------ 読解用抜粋
また、強カチオン交換基を持つ共重合体のモノマー単位の少なくとも一部がメタクリル酸誘導体又はアクリル酸誘導体であることにより、基材あるいは共重合体の他の部分と、抗体と、の疎水性相互作用を抑制し、抗体を温度変化によって基材表面から溶出する際の温度溶出量を増大させることが可能になり得る。
さらに、強カチオン交換基を持つ共重合体のモノマー単位の少なくとも一部がメタクリル酸誘導体又はアクリル酸誘導体であることにより、強カチオン交換基を持つ共重合体のモノマー単位の少なくとも一部は、下記化学式(1)又は(2)で示される基を有する。
−CH(−OH)−CH2−SO3H ・・・(1)
−CH(−SO3H)−CH2−OH ・・・(2)
上記化学式(1)のモノマー単位のスルホン酸基は、少なくとも−CH(−OH)−CH2−を含むリンカーを介して、主鎖に結合している。また、上記化学式(2)のモノマー単位のスルホン酸基は、少なくとも−CH−を含むリンカーを介して、主鎖に結合している。リンカーにより立体障害が減るため、抗体が、スルホン酸基にすばやく結合することが可能になり得る。またさらに、上記化学式(1)及び(2)のモノマー単位は、スルホン酸基の近傍に、水酸基を有する。そのため、水酸基が、基材あるいは共重合体の他の部分と、抗体と、の疎水性相互作用を抑制し、抗体を温度変化によって基材表面から溶出する際の温度溶出量を増大させることが可能になり得る。
【0028】
本実施形態においては、N−イソプロピルアクリルアミドに対する、強カチオン交換基を有するモノマー及び/又は前記強カチオン交換基導入前駆体モノマーの比率が、0.01〜5mol%であるモノマー組成物を、表面グラフト重合法によって重合する。上記比率として、好ましくは0.1〜4mol%、より好ましくは0.2〜3mol%、さらに好ましくは0.3〜2mol%、最も好ましくは0.5〜1.5mol%である。上記比率が5mol%を超えると、共重合体中のN−イソプロピルアクリルアミドに対する強カチオン交換基の量が過剰量となってしまうため、温度応答性吸着剤への免疫グロブリンの吸着量は増大するが、吸着した免疫グロブリンの大部分は温度変化によって溶出することができなくなる傾向にある。一方、上記比率が0.01mol%未満では、強カチオン交換基導入量が少なすぎるため、免疫グロブリンの吸着量自体が少なくなってしまう傾向にある。
------------
------ 提供データ
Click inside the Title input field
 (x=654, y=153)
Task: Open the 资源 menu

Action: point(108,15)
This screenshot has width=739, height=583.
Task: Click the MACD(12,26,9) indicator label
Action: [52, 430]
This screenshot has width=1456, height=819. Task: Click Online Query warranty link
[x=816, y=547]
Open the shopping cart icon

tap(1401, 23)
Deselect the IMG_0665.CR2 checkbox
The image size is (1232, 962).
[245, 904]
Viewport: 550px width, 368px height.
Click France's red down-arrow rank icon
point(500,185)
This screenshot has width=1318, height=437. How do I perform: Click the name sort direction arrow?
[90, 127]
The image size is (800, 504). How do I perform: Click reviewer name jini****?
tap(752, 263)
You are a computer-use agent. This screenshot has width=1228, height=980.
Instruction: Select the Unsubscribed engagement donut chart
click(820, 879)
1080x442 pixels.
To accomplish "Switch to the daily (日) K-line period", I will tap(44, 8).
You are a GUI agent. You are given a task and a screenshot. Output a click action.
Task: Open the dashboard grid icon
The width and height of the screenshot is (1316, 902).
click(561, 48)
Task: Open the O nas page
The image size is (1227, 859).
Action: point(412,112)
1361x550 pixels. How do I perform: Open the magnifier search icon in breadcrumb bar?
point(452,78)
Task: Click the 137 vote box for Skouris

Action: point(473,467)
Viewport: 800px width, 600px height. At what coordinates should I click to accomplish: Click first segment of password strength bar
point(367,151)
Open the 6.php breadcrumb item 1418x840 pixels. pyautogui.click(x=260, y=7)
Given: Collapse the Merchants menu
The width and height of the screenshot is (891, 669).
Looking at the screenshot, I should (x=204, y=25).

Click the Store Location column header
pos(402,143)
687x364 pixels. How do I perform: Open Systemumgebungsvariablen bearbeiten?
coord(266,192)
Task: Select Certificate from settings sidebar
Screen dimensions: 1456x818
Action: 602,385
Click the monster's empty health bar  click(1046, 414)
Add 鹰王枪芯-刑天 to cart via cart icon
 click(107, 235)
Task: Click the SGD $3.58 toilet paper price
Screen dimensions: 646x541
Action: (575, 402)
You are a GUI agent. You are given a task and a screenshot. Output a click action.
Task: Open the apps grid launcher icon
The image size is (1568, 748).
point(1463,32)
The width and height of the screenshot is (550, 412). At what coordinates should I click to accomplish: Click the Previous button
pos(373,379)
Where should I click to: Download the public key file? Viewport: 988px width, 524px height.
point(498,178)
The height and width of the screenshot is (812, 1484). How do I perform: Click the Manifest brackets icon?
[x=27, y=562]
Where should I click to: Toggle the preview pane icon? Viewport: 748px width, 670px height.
------------
**必須課題**
A: 抜粋の【0028】で、N−イソプロピルアクリルアミドに対するモノマーの比率として示されている数値範囲をすべて挙げよ。
B: 抜粋のうち、「また、強カチオン交換基を持つ」から「(2)で示される基を有する。」までの箇所を一字も変えずに出力せよ。

**順序別解答**
A:
- 0.01〜5mol%
- 0.1〜4mol%
- 0.2〜3mol%
- 0.3〜2mol%
- 0.5〜1.5mol%

B:
また、強カチオン交換基を持つ共重合体のモノマー単位の少なくとも一部がメタクリル酸誘導体又はアクリル酸誘導体であることにより、基材あるいは共重合体の他の部分と、抗体と、の疎水性相互作用を抑制し、抗体を温度変化によって基材表面から溶出する際の温度溶出量を増大させることが可能になり得る。
さらに、強カチオン交換基を持つ共重合体のモノマー単位の少なくとも一部がメタクリル酸誘導体又はアクリル酸誘導体であることにより、強カチオン交換基を持つ共重合体のモノマー単位の少なくとも一部は、下記化学式(1)又は(2)で示される基を有する。